Collected data

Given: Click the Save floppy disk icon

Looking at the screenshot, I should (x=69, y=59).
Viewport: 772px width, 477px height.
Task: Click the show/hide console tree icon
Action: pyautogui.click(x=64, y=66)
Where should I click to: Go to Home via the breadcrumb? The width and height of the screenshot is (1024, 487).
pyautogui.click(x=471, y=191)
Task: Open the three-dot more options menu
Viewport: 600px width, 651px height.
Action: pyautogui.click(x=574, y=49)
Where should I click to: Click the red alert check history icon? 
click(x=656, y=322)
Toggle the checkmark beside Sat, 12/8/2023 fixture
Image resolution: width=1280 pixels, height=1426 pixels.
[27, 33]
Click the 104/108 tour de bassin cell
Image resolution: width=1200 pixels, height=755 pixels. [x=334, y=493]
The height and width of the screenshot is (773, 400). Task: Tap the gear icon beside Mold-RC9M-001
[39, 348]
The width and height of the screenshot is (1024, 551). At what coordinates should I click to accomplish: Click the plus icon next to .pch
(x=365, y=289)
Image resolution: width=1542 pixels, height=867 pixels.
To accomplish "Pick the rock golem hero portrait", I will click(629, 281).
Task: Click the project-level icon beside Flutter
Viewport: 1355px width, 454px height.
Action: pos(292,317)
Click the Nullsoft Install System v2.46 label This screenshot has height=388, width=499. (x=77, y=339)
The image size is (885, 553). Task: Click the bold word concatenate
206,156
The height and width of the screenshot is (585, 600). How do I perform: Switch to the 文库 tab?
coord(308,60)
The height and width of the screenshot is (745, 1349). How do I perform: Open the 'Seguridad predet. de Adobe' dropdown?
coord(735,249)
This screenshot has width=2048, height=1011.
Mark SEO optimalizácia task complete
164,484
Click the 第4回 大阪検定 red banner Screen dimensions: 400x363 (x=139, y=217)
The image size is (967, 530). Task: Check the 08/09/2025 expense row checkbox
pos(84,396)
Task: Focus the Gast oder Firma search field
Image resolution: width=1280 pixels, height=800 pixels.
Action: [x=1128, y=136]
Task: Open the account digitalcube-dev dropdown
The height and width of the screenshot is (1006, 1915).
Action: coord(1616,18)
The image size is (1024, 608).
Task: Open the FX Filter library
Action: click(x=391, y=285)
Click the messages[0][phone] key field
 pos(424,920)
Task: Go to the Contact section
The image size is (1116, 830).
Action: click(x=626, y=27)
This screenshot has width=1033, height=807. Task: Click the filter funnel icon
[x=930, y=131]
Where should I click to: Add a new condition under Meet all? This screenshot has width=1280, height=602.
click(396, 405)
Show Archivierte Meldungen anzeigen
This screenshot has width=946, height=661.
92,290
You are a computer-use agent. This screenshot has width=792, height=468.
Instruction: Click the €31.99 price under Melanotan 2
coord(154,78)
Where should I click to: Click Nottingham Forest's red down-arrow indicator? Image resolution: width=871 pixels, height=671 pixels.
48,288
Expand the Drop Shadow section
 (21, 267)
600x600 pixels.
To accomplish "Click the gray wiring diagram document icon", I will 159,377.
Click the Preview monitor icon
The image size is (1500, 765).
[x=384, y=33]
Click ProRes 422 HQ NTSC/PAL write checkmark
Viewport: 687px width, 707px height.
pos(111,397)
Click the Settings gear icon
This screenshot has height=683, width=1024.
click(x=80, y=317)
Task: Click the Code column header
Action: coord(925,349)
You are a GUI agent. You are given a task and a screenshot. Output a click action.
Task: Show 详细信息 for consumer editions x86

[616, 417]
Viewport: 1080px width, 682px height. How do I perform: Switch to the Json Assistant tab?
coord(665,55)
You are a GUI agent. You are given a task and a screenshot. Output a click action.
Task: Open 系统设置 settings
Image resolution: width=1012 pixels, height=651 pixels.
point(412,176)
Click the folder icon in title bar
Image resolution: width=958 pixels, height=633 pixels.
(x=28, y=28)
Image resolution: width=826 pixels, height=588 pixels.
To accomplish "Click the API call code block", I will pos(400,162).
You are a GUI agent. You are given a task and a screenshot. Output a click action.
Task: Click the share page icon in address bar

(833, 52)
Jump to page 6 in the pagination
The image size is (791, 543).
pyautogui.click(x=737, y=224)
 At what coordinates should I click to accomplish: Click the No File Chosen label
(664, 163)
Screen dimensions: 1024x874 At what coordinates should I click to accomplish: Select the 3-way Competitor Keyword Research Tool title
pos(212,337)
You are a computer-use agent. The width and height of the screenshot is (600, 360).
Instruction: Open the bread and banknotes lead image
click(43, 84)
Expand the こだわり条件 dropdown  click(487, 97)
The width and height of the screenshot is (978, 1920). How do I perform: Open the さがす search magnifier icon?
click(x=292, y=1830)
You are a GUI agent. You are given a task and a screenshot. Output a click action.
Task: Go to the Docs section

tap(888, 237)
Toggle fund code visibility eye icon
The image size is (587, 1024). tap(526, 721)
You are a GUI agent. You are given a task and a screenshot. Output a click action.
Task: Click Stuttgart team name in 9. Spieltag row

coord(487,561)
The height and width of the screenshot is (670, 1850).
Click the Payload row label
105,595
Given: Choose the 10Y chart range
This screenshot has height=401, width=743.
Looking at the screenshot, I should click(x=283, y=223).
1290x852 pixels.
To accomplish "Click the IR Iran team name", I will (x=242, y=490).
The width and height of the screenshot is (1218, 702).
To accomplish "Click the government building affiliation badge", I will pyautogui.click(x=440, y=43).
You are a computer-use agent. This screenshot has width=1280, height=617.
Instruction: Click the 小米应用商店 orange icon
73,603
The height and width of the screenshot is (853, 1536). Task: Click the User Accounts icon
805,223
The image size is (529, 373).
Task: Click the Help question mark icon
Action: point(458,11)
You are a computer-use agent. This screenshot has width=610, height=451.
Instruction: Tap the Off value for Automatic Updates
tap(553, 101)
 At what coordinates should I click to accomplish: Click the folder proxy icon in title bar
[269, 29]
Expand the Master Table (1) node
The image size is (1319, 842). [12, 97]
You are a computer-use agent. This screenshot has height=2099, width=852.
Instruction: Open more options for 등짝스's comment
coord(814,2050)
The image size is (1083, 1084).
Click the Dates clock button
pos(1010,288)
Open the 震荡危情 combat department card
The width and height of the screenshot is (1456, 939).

== Exercise instructions ==
What is wanted is the full set of entries above, reproduced exactly.

== Reply to the task ==
Given: Click the Save floppy disk icon

Looking at the screenshot, I should (x=69, y=59).
Viewport: 772px width, 477px height.
Task: Click the show/hide console tree icon
Action: pyautogui.click(x=64, y=66)
Where should I click to: Go to Home via the breadcrumb? The width and height of the screenshot is (1024, 487).
pyautogui.click(x=471, y=191)
Task: Open the three-dot more options menu
Viewport: 600px width, 651px height.
Action: pyautogui.click(x=574, y=49)
Where should I click to: Click the red alert check history icon? 
click(x=656, y=322)
Toggle the checkmark beside Sat, 12/8/2023 fixture
Image resolution: width=1280 pixels, height=1426 pixels.
[27, 33]
Click the 104/108 tour de bassin cell
Image resolution: width=1200 pixels, height=755 pixels. [x=334, y=493]
The height and width of the screenshot is (773, 400). Task: Tap the gear icon beside Mold-RC9M-001
[39, 348]
The width and height of the screenshot is (1024, 551). At what coordinates should I click to accomplish: Click the plus icon next to .pch
(x=365, y=289)
Image resolution: width=1542 pixels, height=867 pixels.
To accomplish "Pick the rock golem hero portrait", I will click(629, 281).
Task: Click the project-level icon beside Flutter
Viewport: 1355px width, 454px height.
Action: pos(292,317)
Click the Nullsoft Install System v2.46 label This screenshot has height=388, width=499. (x=77, y=339)
The image size is (885, 553). Task: Click the bold word concatenate
206,156
The height and width of the screenshot is (585, 600). How do I perform: Switch to the 文库 tab?
coord(308,60)
The height and width of the screenshot is (745, 1349). How do I perform: Open the 'Seguridad predet. de Adobe' dropdown?
coord(735,249)
This screenshot has width=2048, height=1011.
Mark SEO optimalizácia task complete
164,484
Click the 第4回 大阪検定 red banner Screen dimensions: 400x363 (x=139, y=217)
The image size is (967, 530). Task: Check the 08/09/2025 expense row checkbox
pos(84,396)
Task: Focus the Gast oder Firma search field
Image resolution: width=1280 pixels, height=800 pixels.
Action: [x=1128, y=136]
Task: Open the account digitalcube-dev dropdown
The height and width of the screenshot is (1006, 1915).
Action: coord(1616,18)
The image size is (1024, 608).
Task: Open the FX Filter library
Action: click(x=391, y=285)
Click the messages[0][phone] key field
 pos(424,920)
Task: Go to the Contact section
The image size is (1116, 830).
Action: click(x=626, y=27)
This screenshot has width=1033, height=807. Task: Click the filter funnel icon
[x=930, y=131]
Where should I click to: Add a new condition under Meet all? This screenshot has width=1280, height=602.
click(396, 405)
Show Archivierte Meldungen anzeigen
This screenshot has width=946, height=661.
92,290
You are a computer-use agent. This screenshot has width=792, height=468.
Instruction: Click the €31.99 price under Melanotan 2
coord(154,78)
Where should I click to: Click Nottingham Forest's red down-arrow indicator? Image resolution: width=871 pixels, height=671 pixels.
48,288
Expand the Drop Shadow section
 (21, 267)
600x600 pixels.
To accomplish "Click the gray wiring diagram document icon", I will 159,377.
Click the Preview monitor icon
The image size is (1500, 765).
[x=384, y=33]
Click ProRes 422 HQ NTSC/PAL write checkmark
Viewport: 687px width, 707px height.
pos(111,397)
Click the Settings gear icon
This screenshot has height=683, width=1024.
click(x=80, y=317)
Task: Click the Code column header
Action: coord(925,349)
You are a GUI agent. You are given a task and a screenshot. Output a click action.
Task: Show 详细信息 for consumer editions x86

[616, 417]
Viewport: 1080px width, 682px height. How do I perform: Switch to the Json Assistant tab?
coord(665,55)
You are a GUI agent. You are given a task and a screenshot. Output a click action.
Task: Open 系统设置 settings
Image resolution: width=1012 pixels, height=651 pixels.
point(412,176)
Click the folder icon in title bar
Image resolution: width=958 pixels, height=633 pixels.
(x=28, y=28)
Image resolution: width=826 pixels, height=588 pixels.
To accomplish "Click the API call code block", I will pos(400,162).
You are a GUI agent. You are given a task and a screenshot. Output a click action.
Task: Click the share page icon in address bar

(833, 52)
Jump to page 6 in the pagination
The image size is (791, 543).
pyautogui.click(x=737, y=224)
 At what coordinates should I click to accomplish: Click the No File Chosen label
(664, 163)
Screen dimensions: 1024x874 At what coordinates should I click to accomplish: Select the 3-way Competitor Keyword Research Tool title
pos(212,337)
You are a computer-use agent. The width and height of the screenshot is (600, 360).
Instruction: Open the bread and banknotes lead image
click(43, 84)
Expand the こだわり条件 dropdown  click(487, 97)
The width and height of the screenshot is (978, 1920). How do I perform: Open the さがす search magnifier icon?
click(x=292, y=1830)
You are a GUI agent. You are given a task and a screenshot. Output a click action.
Task: Go to the Docs section

tap(888, 237)
Toggle fund code visibility eye icon
The image size is (587, 1024). tap(526, 721)
You are a GUI agent. You are given a task and a screenshot. Output a click action.
Task: Click Stuttgart team name in 9. Spieltag row

coord(487,561)
The height and width of the screenshot is (670, 1850).
Click the Payload row label
105,595
Given: Choose the 10Y chart range
This screenshot has height=401, width=743.
Looking at the screenshot, I should click(x=283, y=223).
1290x852 pixels.
To accomplish "Click the IR Iran team name", I will (x=242, y=490).
The width and height of the screenshot is (1218, 702).
To accomplish "Click the government building affiliation badge", I will pyautogui.click(x=440, y=43).
You are a computer-use agent. This screenshot has width=1280, height=617.
Instruction: Click the 小米应用商店 orange icon
73,603
The height and width of the screenshot is (853, 1536). Task: Click the User Accounts icon
805,223
The image size is (529, 373).
Task: Click the Help question mark icon
Action: point(458,11)
You are a computer-use agent. This screenshot has width=610, height=451.
Instruction: Tap the Off value for Automatic Updates
tap(553, 101)
 At what coordinates should I click to accomplish: Click the folder proxy icon in title bar
[269, 29]
Expand the Master Table (1) node
The image size is (1319, 842). [12, 97]
You are a computer-use agent. This screenshot has height=2099, width=852.
Instruction: Open more options for 등짝스's comment
coord(814,2050)
The image size is (1083, 1084).
Click the Dates clock button
pos(1010,288)
Open the 震荡危情 combat department card
The width and height of the screenshot is (1456, 939).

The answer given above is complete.